By Gavin Chait, on 17 December 2006

In the late 1980's, towards the pathetic end of the government monstrosity known as Apartheid, Kentucky Fried Chicken (KFC) opened a franchise in Gugulethu, an informal settlement outside Cape Town. KFC is astonishingly popular amongst 'black' South Africans and they make up more than 80% of their client base. Business centre franchises sport long queues at lunch times as workers wait to order their budget specials. It seemed a rational decision to place a KFC inside one of these townships where the bulk of their clients live. It didn't work.

Far from offering a consistent standard, KFC opted for a 'light' version of the real thing. The thinking was that, since the area was impoverished, it would be better to offer a scaled-down version of their service.

Poor people value their money more than rich people. It stands to reason; they have less of it. Brands are also far more important to the poor than they are to the rich. If you have very little money then you don't risk it on some untried product. You spend it on the tried and tested and reliable: famous mainstream brands.
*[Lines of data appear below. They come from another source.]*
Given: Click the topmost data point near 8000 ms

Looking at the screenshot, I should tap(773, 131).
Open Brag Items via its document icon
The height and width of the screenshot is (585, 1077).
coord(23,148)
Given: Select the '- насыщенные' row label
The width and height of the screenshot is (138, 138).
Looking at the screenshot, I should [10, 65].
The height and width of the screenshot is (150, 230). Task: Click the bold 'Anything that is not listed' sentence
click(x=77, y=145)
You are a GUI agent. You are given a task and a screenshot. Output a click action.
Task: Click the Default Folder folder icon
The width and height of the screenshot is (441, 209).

Being this value conscious the poor residents of Gugulethu quickly realised that they were being offered a product much less than the real thing. They stayed away and preferred to shop elsewhere.

Now we have alternative technology developments for the poor. From MIT's $ 100 notebook, to cheap alternative power supplies and scaled-down communications services. They won't work.

Poverty is not caused by a lack of infrastructure. That is simply a correlation. The US did not become wealthy because they had an advantage in technology - that came later. Poverty is caused by a dearth of creative thinking and local ambition to succeed.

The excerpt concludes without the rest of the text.